Scan the records below for the word "computer". Copy each line where it appears.

[Records from a data source]
--------
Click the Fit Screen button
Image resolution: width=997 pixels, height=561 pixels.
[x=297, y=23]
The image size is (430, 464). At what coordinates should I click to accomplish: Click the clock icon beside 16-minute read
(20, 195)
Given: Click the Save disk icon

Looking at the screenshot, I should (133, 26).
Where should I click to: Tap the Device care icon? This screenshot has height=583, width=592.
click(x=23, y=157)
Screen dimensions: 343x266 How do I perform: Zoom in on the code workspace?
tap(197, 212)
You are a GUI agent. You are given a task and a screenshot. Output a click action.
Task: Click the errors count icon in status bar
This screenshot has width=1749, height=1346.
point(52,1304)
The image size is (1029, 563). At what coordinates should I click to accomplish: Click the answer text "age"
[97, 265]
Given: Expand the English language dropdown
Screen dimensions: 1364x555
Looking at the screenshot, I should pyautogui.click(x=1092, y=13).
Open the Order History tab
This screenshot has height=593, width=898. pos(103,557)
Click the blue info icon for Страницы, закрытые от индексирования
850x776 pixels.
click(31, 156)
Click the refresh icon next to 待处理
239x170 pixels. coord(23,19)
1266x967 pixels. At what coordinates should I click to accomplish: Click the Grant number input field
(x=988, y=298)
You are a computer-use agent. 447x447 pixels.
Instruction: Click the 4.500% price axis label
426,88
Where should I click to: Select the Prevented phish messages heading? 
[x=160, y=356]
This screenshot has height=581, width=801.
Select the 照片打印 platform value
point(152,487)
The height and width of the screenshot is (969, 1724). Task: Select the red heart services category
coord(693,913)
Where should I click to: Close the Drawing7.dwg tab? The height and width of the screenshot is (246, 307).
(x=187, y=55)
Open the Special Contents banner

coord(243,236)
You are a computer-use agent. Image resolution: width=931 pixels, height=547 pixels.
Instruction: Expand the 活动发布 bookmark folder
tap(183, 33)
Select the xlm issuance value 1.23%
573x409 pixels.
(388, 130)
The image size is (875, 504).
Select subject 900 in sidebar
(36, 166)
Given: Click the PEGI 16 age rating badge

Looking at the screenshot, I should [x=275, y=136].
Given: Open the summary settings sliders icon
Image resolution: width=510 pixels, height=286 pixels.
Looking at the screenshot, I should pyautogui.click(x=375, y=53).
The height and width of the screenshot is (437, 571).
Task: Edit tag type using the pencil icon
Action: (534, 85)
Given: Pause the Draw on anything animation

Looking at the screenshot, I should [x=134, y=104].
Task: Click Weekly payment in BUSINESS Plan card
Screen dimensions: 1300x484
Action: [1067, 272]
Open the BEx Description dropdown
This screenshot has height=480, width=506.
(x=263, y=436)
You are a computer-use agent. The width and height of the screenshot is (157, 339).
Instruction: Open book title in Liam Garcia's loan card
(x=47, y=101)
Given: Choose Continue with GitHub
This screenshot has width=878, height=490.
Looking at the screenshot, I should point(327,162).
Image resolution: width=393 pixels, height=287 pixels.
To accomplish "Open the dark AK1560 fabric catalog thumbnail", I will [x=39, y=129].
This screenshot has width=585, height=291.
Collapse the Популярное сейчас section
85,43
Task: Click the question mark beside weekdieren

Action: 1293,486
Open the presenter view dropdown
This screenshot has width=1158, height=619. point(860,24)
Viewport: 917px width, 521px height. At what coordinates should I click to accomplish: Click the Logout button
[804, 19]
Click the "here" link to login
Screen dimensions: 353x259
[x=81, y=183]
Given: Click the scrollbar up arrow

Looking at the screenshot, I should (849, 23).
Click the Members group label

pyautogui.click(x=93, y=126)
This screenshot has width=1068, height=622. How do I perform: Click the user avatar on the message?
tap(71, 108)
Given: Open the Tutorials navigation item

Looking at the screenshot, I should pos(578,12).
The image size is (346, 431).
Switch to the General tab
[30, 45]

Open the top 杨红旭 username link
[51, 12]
--------
### [EXERCISE ANSWER]
You are a computer-use agent. 447x447 pixels.
You are a computer-use agent. Image resolution: width=931 pixels, height=547 pixels.
You are a computer-use agent. The width and height of the screenshot is (157, 339).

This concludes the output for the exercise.